Il Giappone era impegnato da anni nella conquista della Cina, ma nel 1937 le vittorie si rivelarono scarse, in quanto gli Stati Uniti aiutavano Chiang Kai Shek a mantenere forte la resistenza e i giapponesi erano dipendenti dagli Stati Uniti per il rifornimento di petrolio. La soluzione, quindi, era quella di impadronirsi di quelle terre appartenenti agli stati sconfitti dalla Germania. I giapponesi erano di fronte a una scelta: prolungare lo sforzo militare in Cina o impadronirsi dell’intero Estremo Oriente e rischiare una guerra con gli americani. Così, i giapponesi cominciarono le trattative diplomatiche e l’inizio sembrò incoraggiante. I francesi accettarono la dislocazione di truppe giapponesi in Indocina e anche gli inglesi si arresero, ritirando le loro guarnigioni dalla Birmania, da Shangai e da Tientsin.
Intanto, il Giappone firmò il Patto Tripartito, per evitare aggressioni da paesi non ancora impegnati nel conflitto. Dopo questi traguardi, i successi del Sol Levante finirono lì. Gli Stati Uniti convinsero l’Olanda a non cedere alle richieste dei giapponesi e gli inglesi riaprirono le strade verso la Birmania. In seguito, americani, australiani, olandesi e inglesi cominciarono a unire le forze per la difesa dal Giappone. Il patto tripartito, infatti, non ebbe l’effetto desiderato in quanto gli americani decisero di resistere a ogni richiesta dei giapponesi. Il Giappone continuò imperterrito con la sua linea di espansione attraverso la diplomazia. Ci volle un po’ di tempo, prima che il Giappone richiese una sospensione degli aiuti a Chiang Kai Shek e dell’embargo, in cambio di vaghe promesse su un’evacuazione dall’Indocina. Quando il principe Konoye diede le dimissioni, il generale Tojo assunse la carica di Primo Ministro e aprì la strada verso la guerra.

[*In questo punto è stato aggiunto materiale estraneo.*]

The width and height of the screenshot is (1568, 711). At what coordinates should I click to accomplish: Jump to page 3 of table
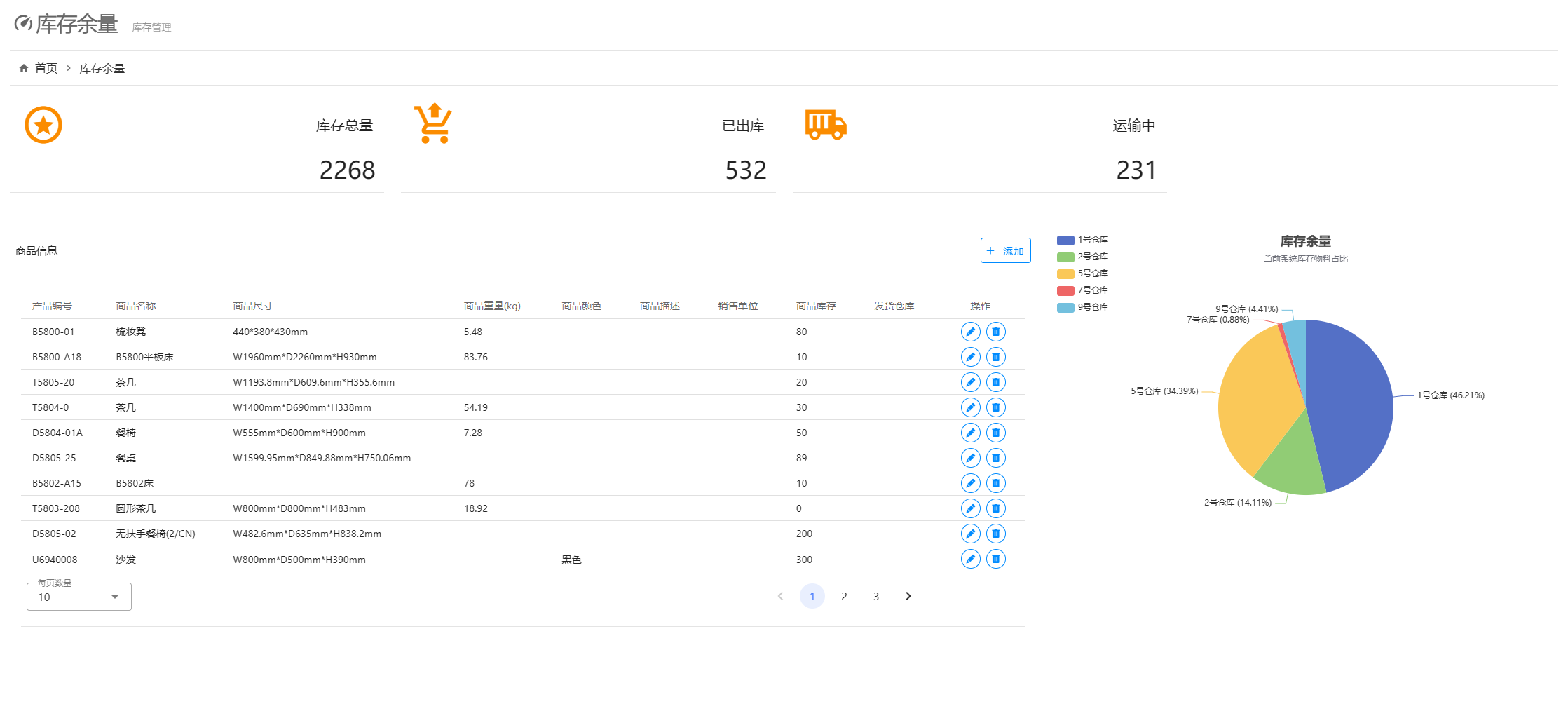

Giappone e Usa: il conflitto tra le due potenze
Nel novembre del 1941, il Giappone tentò di sottoporre due progetti agli americani: uno che richiedeva il riconoscimento della dominazione giapponese nella Cina settentrionale e l’altro che prevedeva il ristabilimento degli scambi tra Giappone e Stati Uniti. Seguirono mesi e mesi di negoziazioni tra Washington e Tokyo, ma non portarono a niente, così il Giappone decise di attaccare gli USA, sperando che ritirassero l’embargo e di conquistare definitivamente la zona orientale. Il 7 dicembre 1941 i giapponesi attaccarono a sorpresa la base navale di Pearl Harbor, nelle Hawaii. Il bombardamento durò due ore e produsse un numero ingente di perdite umane, più di 2.400. Tuttavia, i giapponesi non raggiunsero il loro obiettivo, in quanto le portaerei che volevano colpire, avevano lasciato l’isola pochi giorni prima.
Anche se il popolo nipponico sapeva che non sarebbe stato in grado di sopportare una lotta prolungata con gli USA, che fino a quel momento avevano assunto una posizione neutrale nella seconda guerra mondiale, sperava che gli Stati Uniti di fronte a questa sconfitta avrebbero negoziato per permettergli di occupare tutta la Cina. Tuttavia, gli Stati Uniti rifiutarono ancora una volta e dichiararono guerra al Giappone, portando quest’ultimo nella spirale degli eventi che hanno condotto questa grande potenza alla resa, a favore degli Stati Uniti.